Constituent communities
Schlitz is divided into the following communities: Bernshausen, Fraurombach, Hartershausen, Hemmen, Hutzdorf, Nieder-Stoll, Ober-Wegfurth, Pfordt, Queck, Rimbach, Sandlofs, Schlitz, Üllershausen, Ützhausen, Unter-Schwarz, Unter-Wegfurth and Willofs.

History
The name Schlitz had its first documentary mention in 812. Schlitz is known throughout Hesse for the town's five castles and is also called the Romantische Burgenstadt Schlitz (the Romantic Castle Town of Schlitz).
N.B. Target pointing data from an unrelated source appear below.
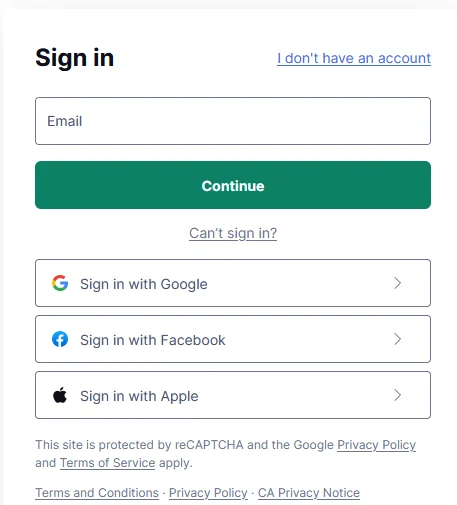Choose Sign in with Google
Viewport: 457px width, 505px height.
(x=233, y=283)
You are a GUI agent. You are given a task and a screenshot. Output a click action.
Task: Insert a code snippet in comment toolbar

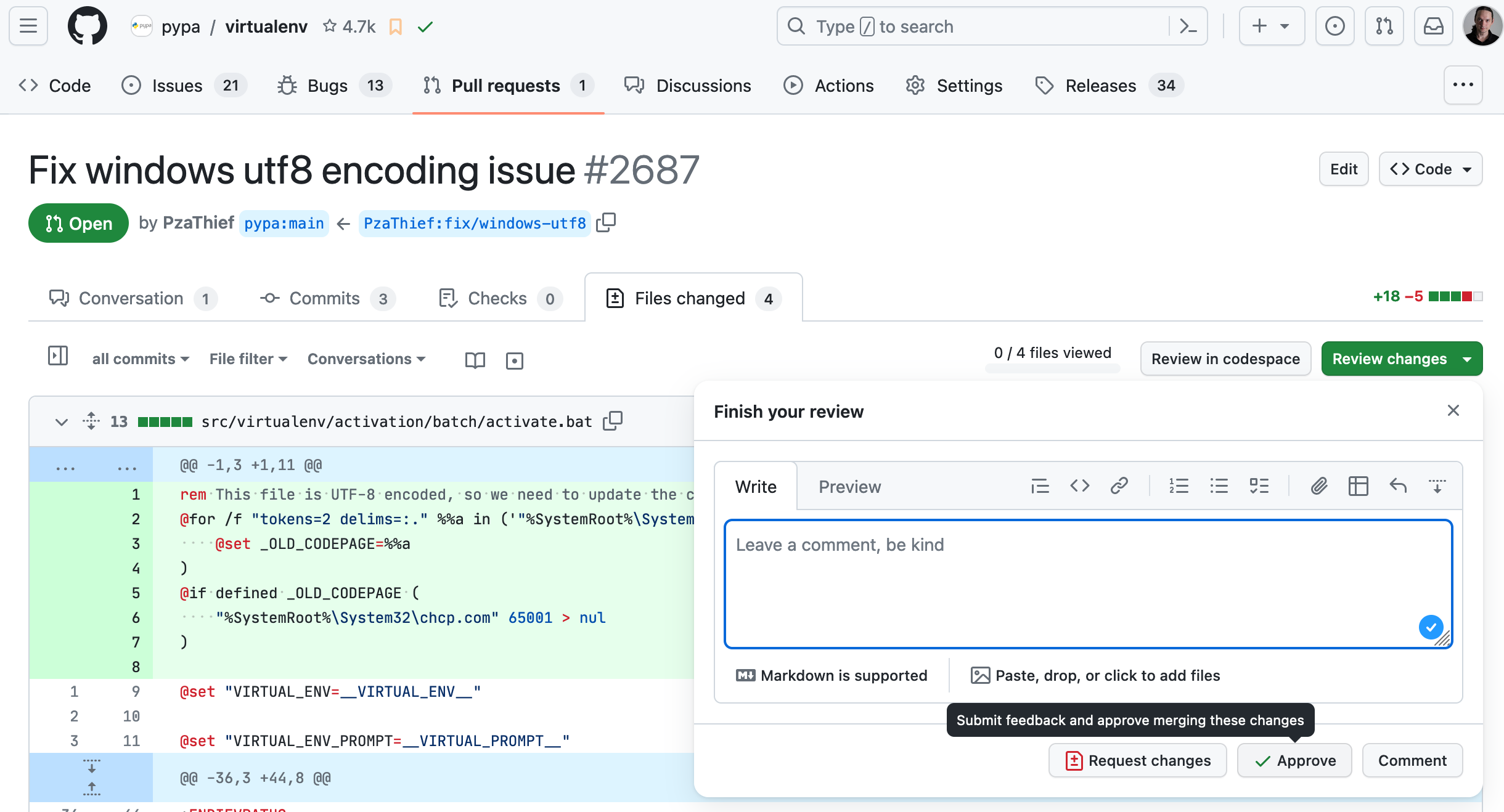coord(1079,486)
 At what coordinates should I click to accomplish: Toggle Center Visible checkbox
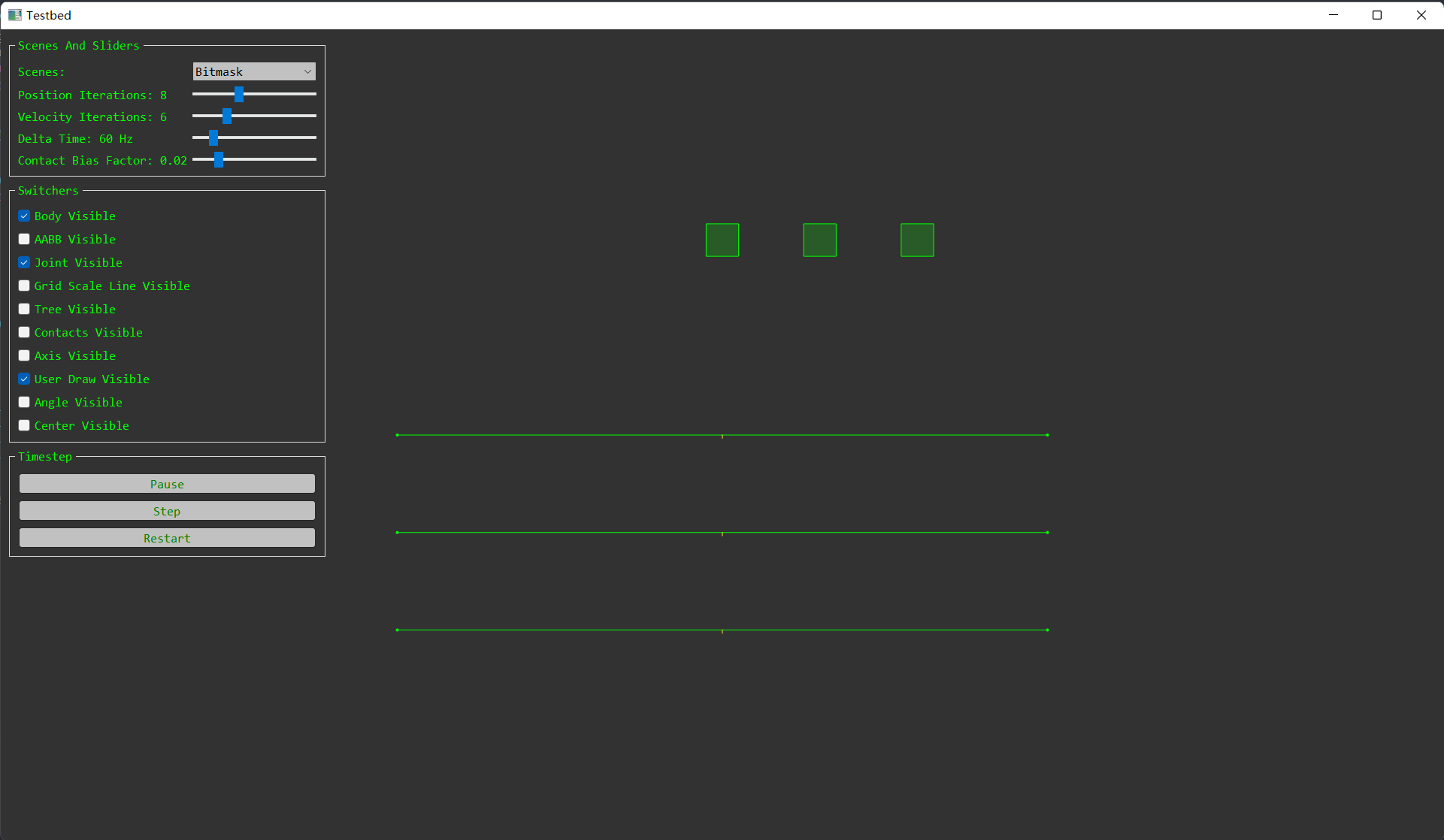tap(24, 425)
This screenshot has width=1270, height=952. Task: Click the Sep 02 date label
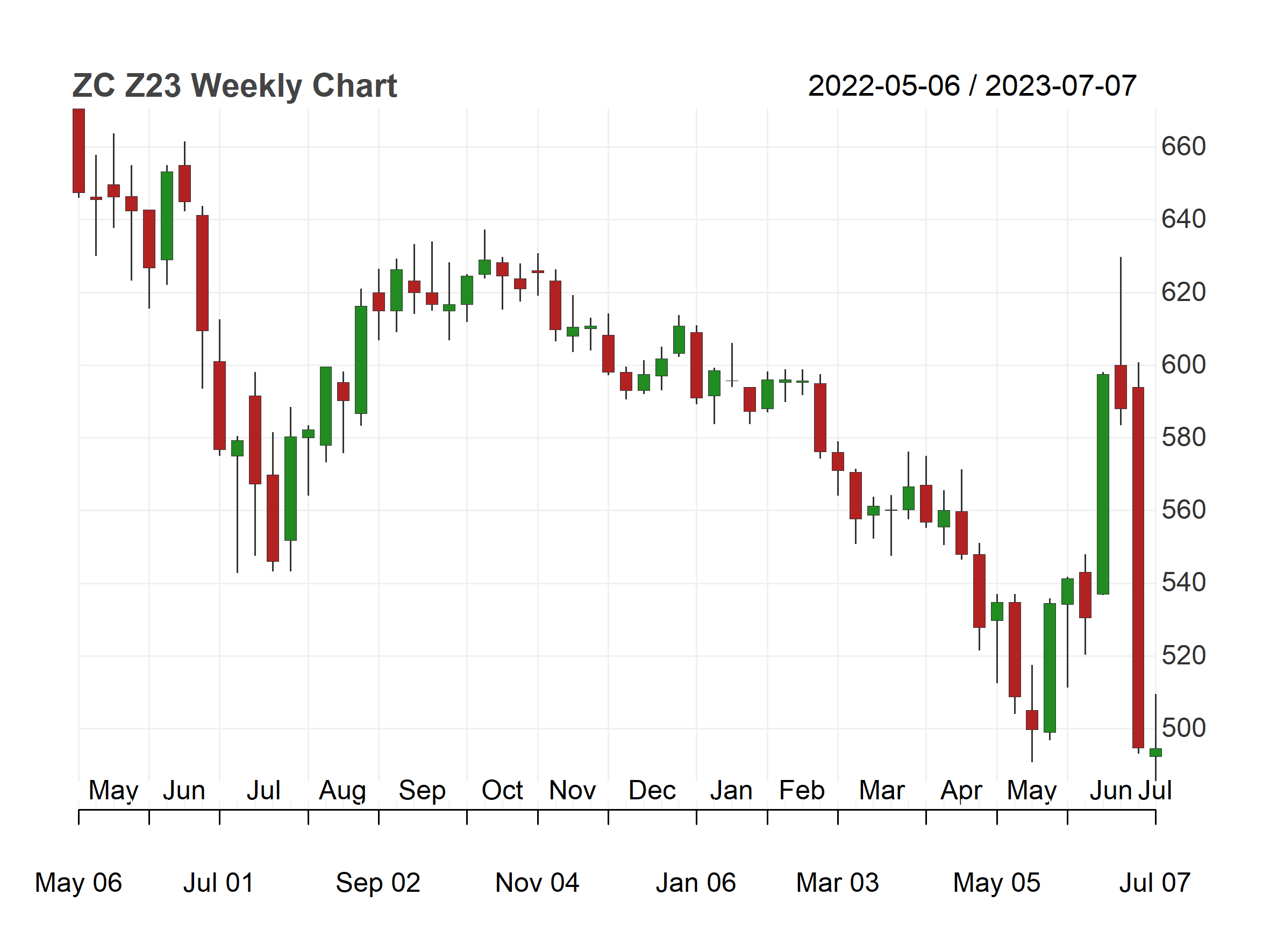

One peculiarity about the town is its so-called Burgenring, or Castle Ring, with the town built on a hill with its accumulated castles, towers, lords' houses, the town church and many half-timbered houses presenting a well preserved, compact, historic Old Town. For the Castle Ring's splendour and the town's outstanding location, Schlitz was sometimes called in earlier times the "Hessian Rothenburg ob der Tauber"

The Lords of Schlitz had built up their mastery in an autonomous fief from the Fulda Abbey. As of 1404 they were calling themselves Schlitz von Görtz (in documents also Gurz or Görz). After the Reformation came in 1563, and as a result of the Thirty Years' War, however, they broke away from Fulda. In 1677, they became Imperial Barons and, in 1726, Imperial Counts. In 1806, the area passed to Hesse-Darmstadt.

Schlitz was granted town rights in the early 15th century.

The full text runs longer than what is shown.